We started a full replay yesterday to check all the above changes (this takes around 18 hours). We don’t expect any issues, since the changes were designed as non-consensus changes, only changes to the API, but better safe than sorry.
Hivemind (2nd layer social media microservice)
Most of our time was still spent on hivemind, but we made very good progress.
Our improvements to hivemind can be separated into two categories: bug fixes (wrong or missing data in API responses) and slow queries that result in unacceptable response times. Our bug fixes are usually made in response to reports from apps devs, but slow queries are usually detected by observing the performance of the postgres servers used by our API node with the pghero tool. We’ve found pghero to be very handy for finding which SQL queries are consuming the most time to complete (it functions as a profiler). It’s also useful for finding duplicate and unnecessary indexes which can impact performance.
Here’s a list of improvements and bug fixes we made to hivemind:
Decentralized list changes were also merged into the develop branch, after updates (the code had diverged a lot since these changes were made, so it required a decent amount of manual merging and testing): https://gitlab.syncad.com/hive/hivemind/-/merge_requests/275
With the latest optimizations (last big one was merge request 310 made on Saturday), hivemind seems to be working fairly well, but we still have a few more optimizations to make, and we also need to re-enable reputation updating (this was temporarily disabled because it needed further optimization to avoid unacceptable sync slow downs that caused excess loading on hivemind nodes when receiving real world traffic).
We have an optimized version of the reputation sync alogorithm on a local dev system, but we’ll be testing it further on one of our experimental API servers with real world API traffic before making it part of the official build.
We are currently running a full hivemind sync (this has generally been a 4 day process) to see if there’s any problems, as we’ve been skipping this process for the past week and doing incremental upgrades to our existing hivemind database in order to test new changes quickly.
Experimenting with optimum API node configuration
Another thing we've been doing this week is experimenting with configuring our API node for optimal performance.

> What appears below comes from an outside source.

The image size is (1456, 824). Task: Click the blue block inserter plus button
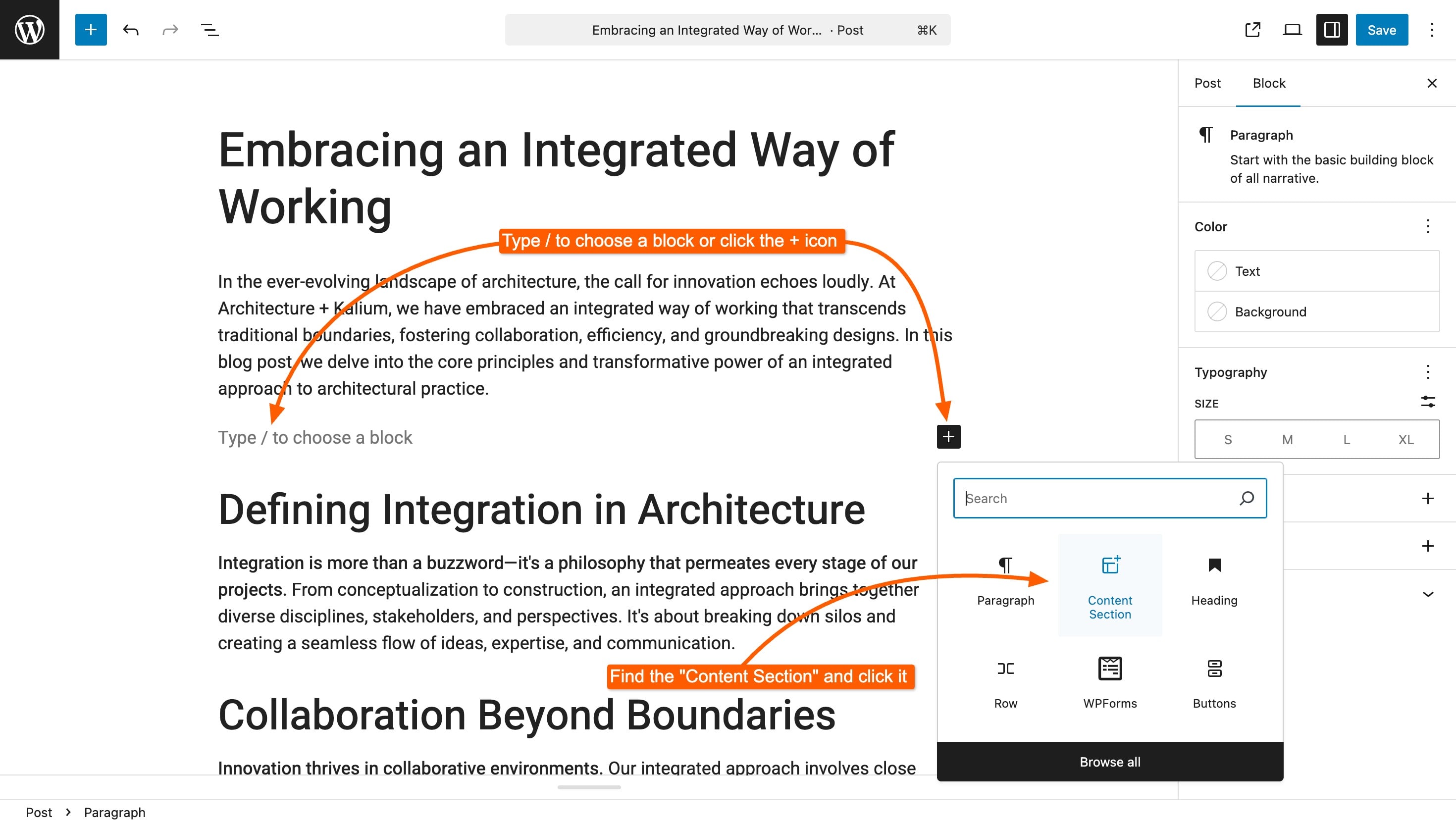click(x=91, y=29)
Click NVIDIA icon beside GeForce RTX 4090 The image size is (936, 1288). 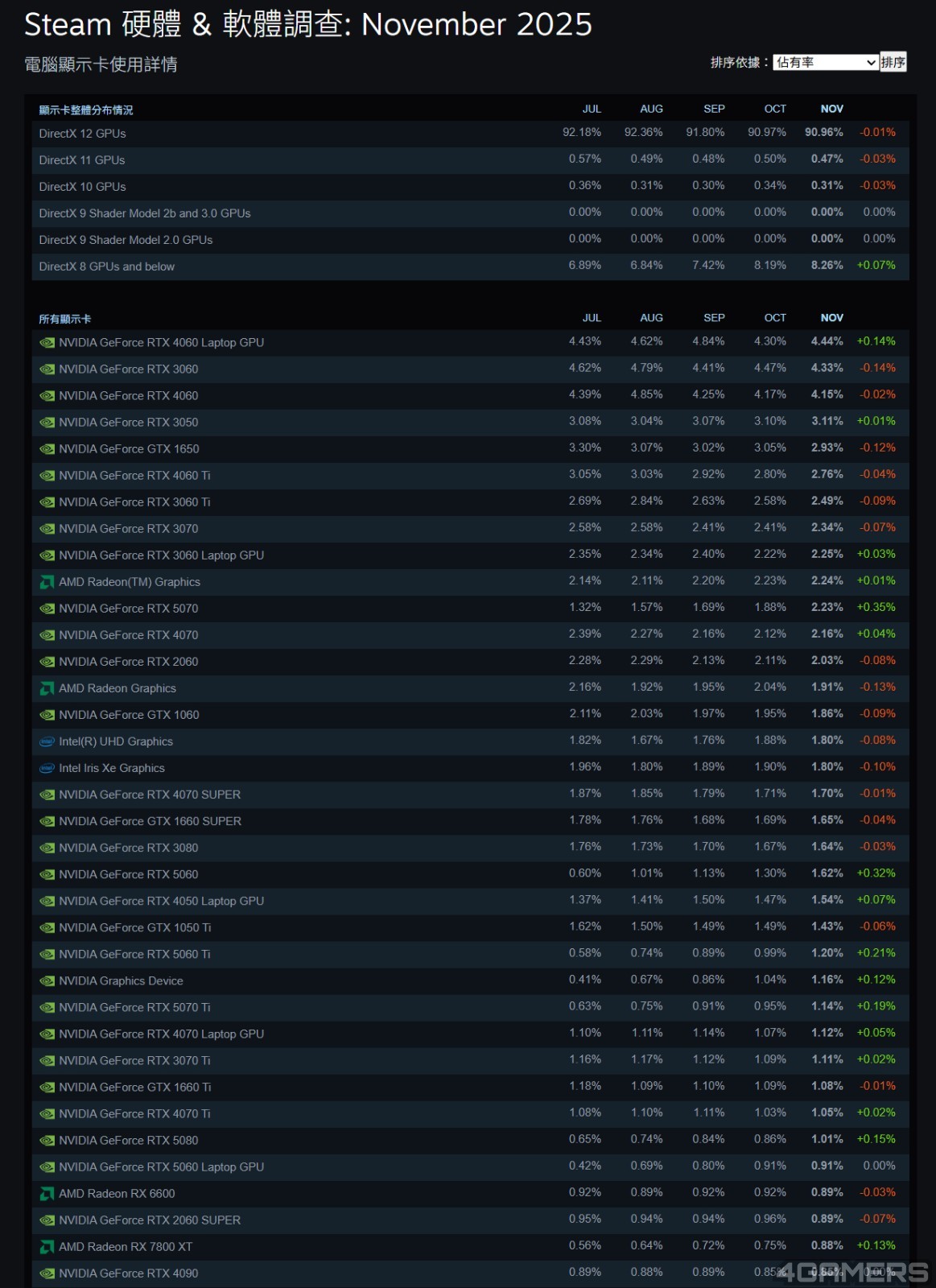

I've been sharing some of that information we've discovered in the API node operators channel, but I'll make a full report here later about our findings, once we've completed that work.
Condenser (open-source code for hive.blog)
We made some more changes to hive.blog and it’s wallet related to changes in hardfork 24 (mostly to the wallet as we already made several updates to condenser itself), especially removing usages of the get_state function which is being obsoleted in favor of more efficient API calls.
One fix we need to deploy soon is a change so that condenser correctly updates the vote button state after a user votes:
What’s next for the week?
We have a few more optimizations to make to hivemind, and I expect we’ll get a few more bug reports, plus we still need to deploy the final reputation calculation code. But I expect that work to slow down in the next couple of days, although the full hive sync test won’t likely complete until near the end of the week (we already observed one slow down today in the full sync with the latest changes that needs analysis).
We’ll also be testing condenser and the wallet and looking for fixes and optimizations we can make.